Combining everything together
The last missing piece, before we can start indexing, is the VectorStoreIndex
. It is a wrapper around
VectorStore
that provides a convenient interface for indexing and querying. It also requires a
ServiceContext
to be initialized.
from llama_index.core import VectorStoreIndex
index = VectorStoreIndex.from_vector_store(
vector_store=vector_store, service_context=service_context
)
Indexing documents
No matter how our documents are generated, LlamaIndex will automatically split them into nodes, if required, encode using selected embedding model, and then store in the vector store. Let’s define some documents manually and insert them into Qdrant collection. Our documents are going to have a single metadata attribute - a library name they belong to.
from llama_index.core.schema import Document
documents = [
Document(
text="LlamaIndex is a simple, flexible data framework for connecting custom data sources to large language models.",
metadata={
"library": "llama-index",
},
),
Document(
text="Qdrant is a vector database & vector similarity search engine.",
metadata={
"library": "qdrant",
},
),
]
Now we can index them using our VectorStoreIndex
:
for document in documents:
index.insert(document)
Performance considerations
Our documents have been split into nodes, encoded using the embedding model, and stored in the vector store. However, we don’t want to allow our users to search for all the documents in the collection, but only for the documents that belong to a library they are interested in. For that reason, we need to set up the Qdrant payload index, so the search is more efficient.
from qdrant_client import models
client.create_payload_index(
collection_name="my_collection",
field_name="metadata.library",
field_type=models.PayloadSchemaType.KEYWORD,
)
The payload index is not the only thing we want to change. Since none of the search queries will be executed on the whole collection, we can also change its configuration, so the HNSW graph is not built globally. This is also done due to performance reasons. You should not be changing these parameters, if you know there will be some global search operations done on the collection.
client.update_collection(
collection_name="my_collection",
hnsw_config=models.HnswConfigDiff(payload_m=16, m=0),
)
Once both operations are completed, we can start searching for our documents.

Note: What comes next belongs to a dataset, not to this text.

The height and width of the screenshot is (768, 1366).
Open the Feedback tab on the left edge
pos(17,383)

Querying documents with constraints
Let’s assume we are searching for some information about large language models, but are only allowed to
use Qdrant documentation. LlamaIndex has a concept of retrievers, responsible for finding the most
relevant nodes for a given query. Our VectorStoreIndex
can be used as a retriever, with some additional
constraints - in our case value of the library
metadata attribute.
from llama_index.core.vector_stores.types import MetadataFilters, ExactMatchFilter
qdrant_retriever = index.as_retriever(
filters=MetadataFilters(
filters=[
ExactMatchFilter(
key="library",
value="qdrant",
)
]
)
)
nodes_with_scores = qdrant_retriever.retrieve("large language models")

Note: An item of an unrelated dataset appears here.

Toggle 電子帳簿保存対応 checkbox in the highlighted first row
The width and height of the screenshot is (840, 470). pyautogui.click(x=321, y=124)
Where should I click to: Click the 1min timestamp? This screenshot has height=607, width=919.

for node in nodes_with_scores:
print(node.text, node.score)
# Output: Qdrant is a vector database & vector similarity search engine. 0.60551536
The description of Qdrant was the best match, even though it didn’t mention large language models
at all. However, it was the only document that belonged to the qdrant
library, so there was no
other choice. Let’s try to search for something that is not present in the collection.
Let’s define another retrieve, this time for the llama-index
library:
llama_index_retriever = index.as_retriever(
filters=MetadataFilters(
filters=[
ExactMatchFilter(
key="library",
value="llama-index",
)
]
)
)
nodes_with_scores = llama_index_retriever.retrieve("large language models")
for node in nodes_with_scores:
print(node.text, node.score)
# Output: LlamaIndex is a simple, flexible data framework for connecting custom data sources to large language models. 0.63576734
The results returned by both retrievers are different, due to the different constraints, so we implemented a real multitenant search application!